— Work instructions —
Can you write out every line of the listing below as a numbered list, skipping blank lines and leaving out the pictures?

[Screenshot and document pointing data]
········

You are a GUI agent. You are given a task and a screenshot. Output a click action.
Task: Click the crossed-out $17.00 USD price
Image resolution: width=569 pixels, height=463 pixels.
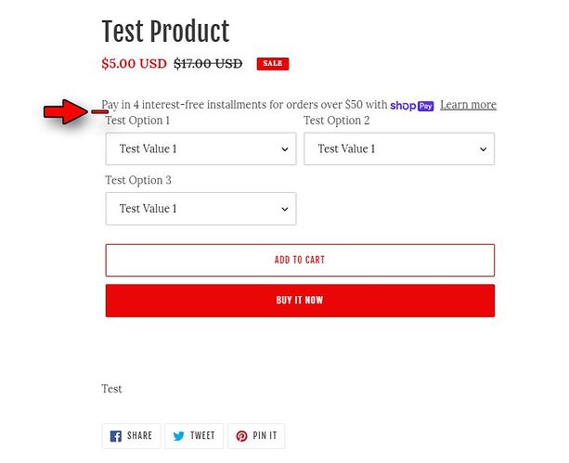(x=208, y=64)
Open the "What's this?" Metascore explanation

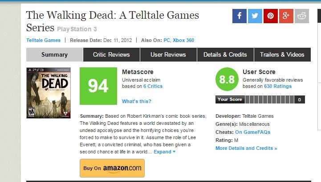136,101
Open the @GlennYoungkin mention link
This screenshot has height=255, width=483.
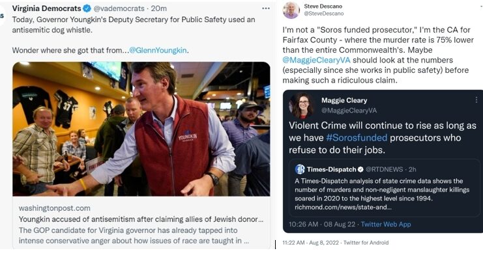(158, 50)
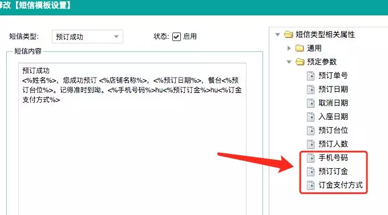Collapse the 短信类型相关属性 root node arrow
Screen dimensions: 388x215
tap(277, 35)
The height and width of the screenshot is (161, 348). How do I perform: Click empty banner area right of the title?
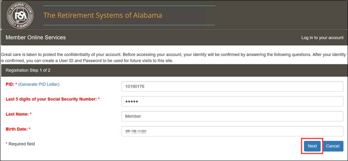pos(280,15)
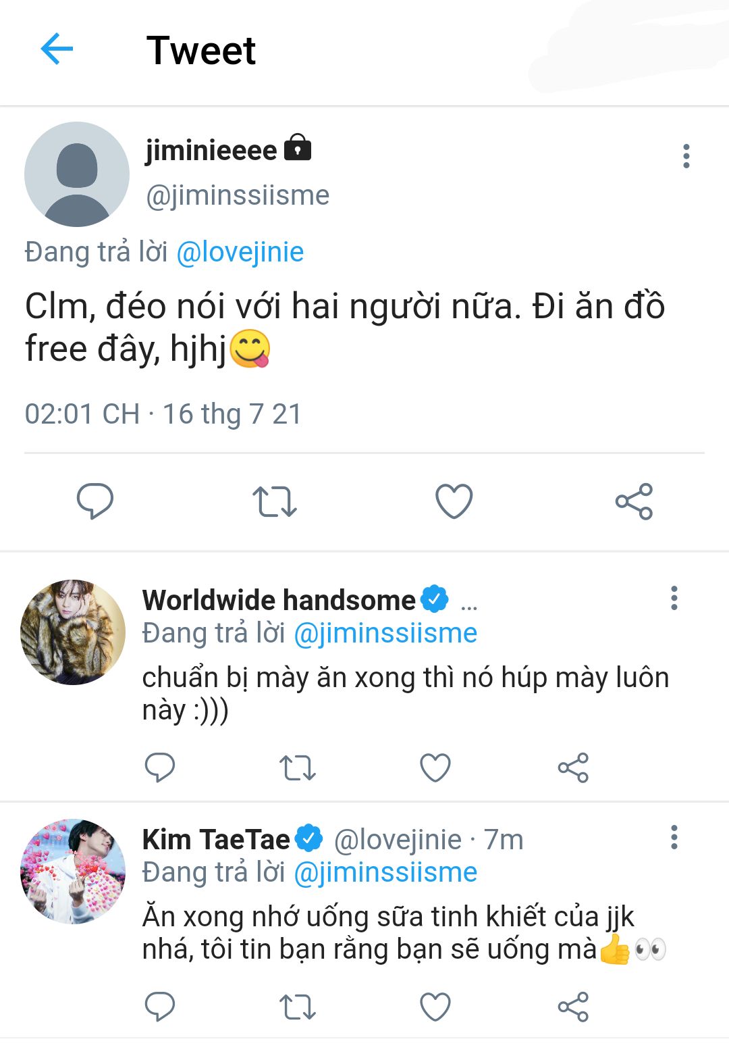Open overflow menu on Kim TaeTae's reply
Viewport: 729px width, 1056px height.
pos(674,837)
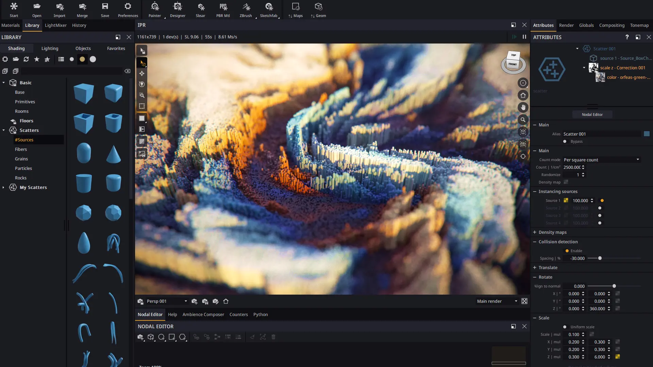This screenshot has width=653, height=367.
Task: Expand My Scatters tree node
Action: coord(3,187)
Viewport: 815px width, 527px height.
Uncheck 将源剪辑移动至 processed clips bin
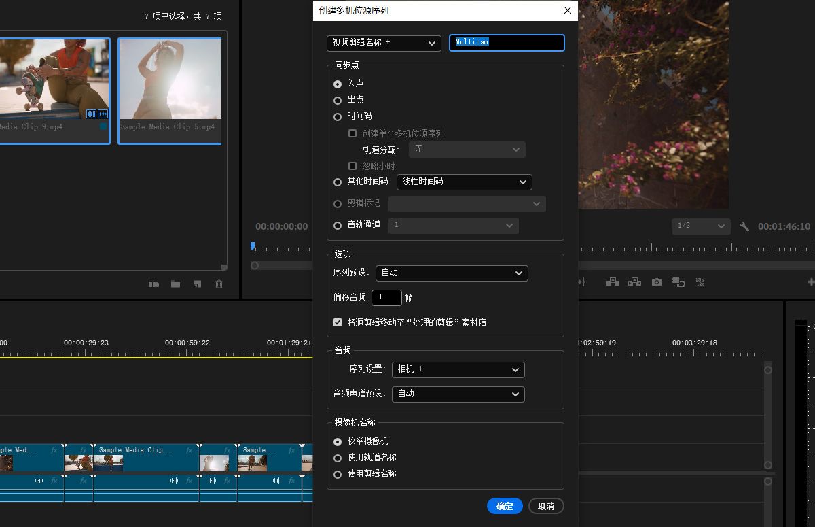[338, 322]
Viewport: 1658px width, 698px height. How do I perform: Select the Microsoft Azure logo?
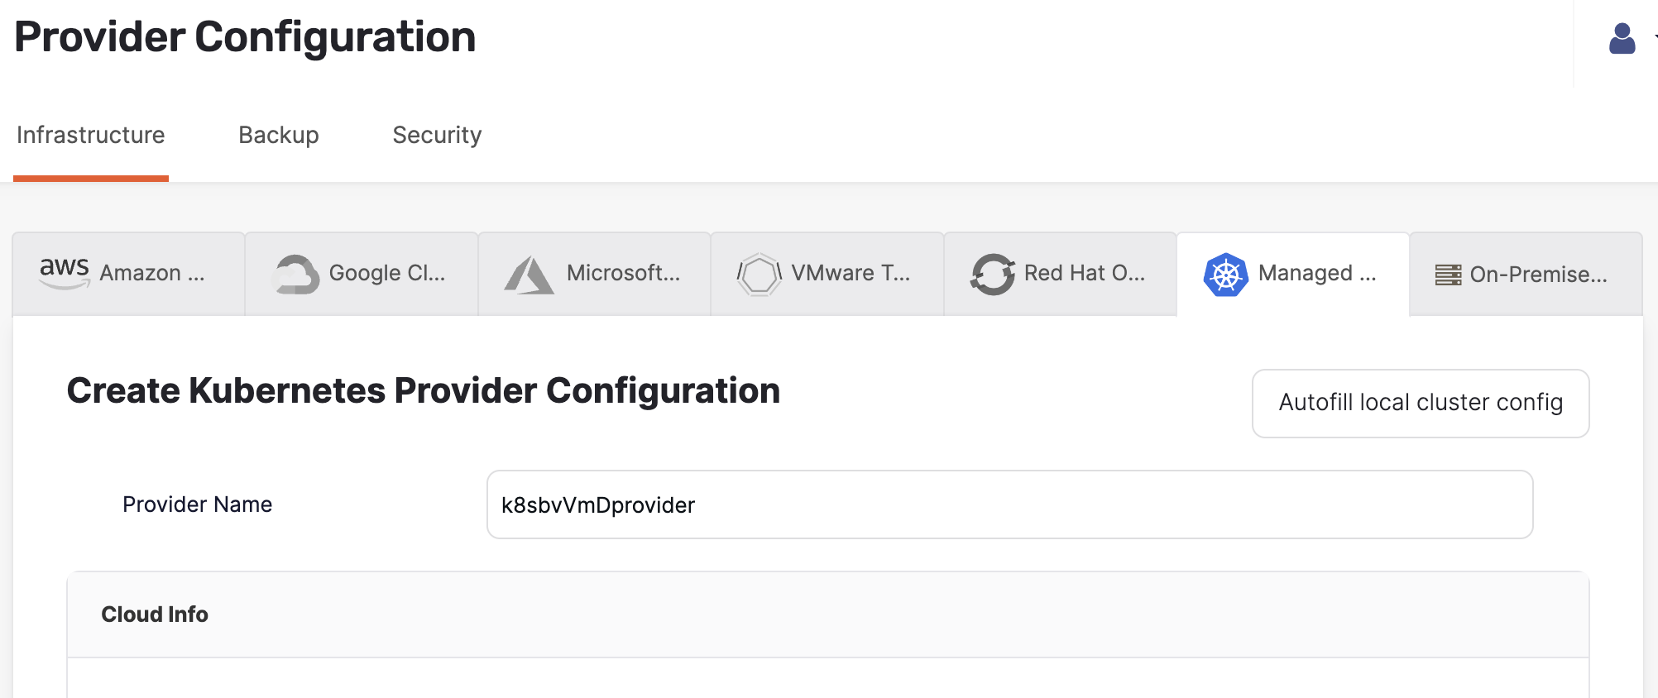[x=530, y=273]
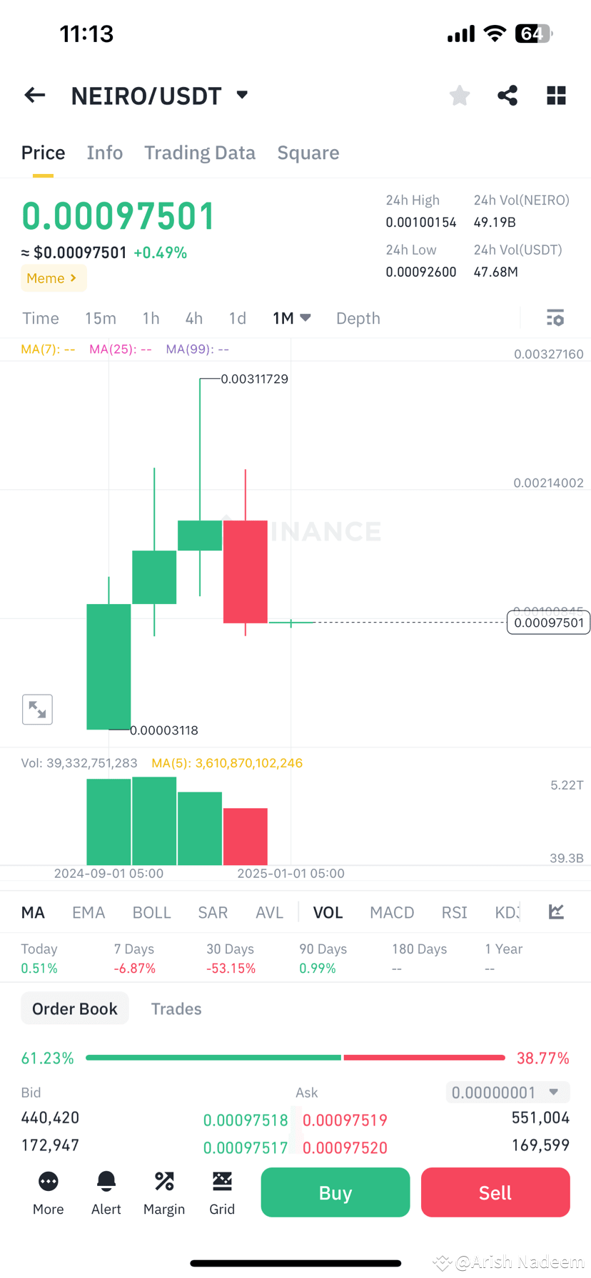Switch to the Trading Data tab

point(200,152)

········

— Result for this task —
1. You are a GUI agent. You are given a task and a screenshot. Output a click action.
2. Task: Click the crossed-out $17.00 USD price
3. Image resolution: width=569 pixels, height=463 pixels.
4. (x=208, y=64)
5. Open the "What's this?" Metascore explanation
6. 136,101
7. Open the @GlennYoungkin mention link
8. This screenshot has height=255, width=483.
9. (158, 50)
10. Collapse the 短信类型相关属性 root node arrow
11. Screen dimensions: 388x215
12. tap(277, 35)
13. The height and width of the screenshot is (161, 348). How do I perform: Click empty banner area right of the title?
14. pos(280,15)
15. Open overflow menu on Kim TaeTae's reply
16. Viewport: 729px width, 1056px height.
17. pos(674,837)
18. This screenshot has width=653, height=367.
19. Task: Expand My Scatters tree node
20. Action: coord(3,187)
21. Viewport: 815px width, 527px height.
22. Uncheck 将源剪辑移动至 processed clips bin
23. [338, 322]
24. Viewport: 1658px width, 698px height. How do I perform: Select the Microsoft Azure logo?
25. [x=530, y=273]
26. Switch to the Trading Data tab
27. point(200,152)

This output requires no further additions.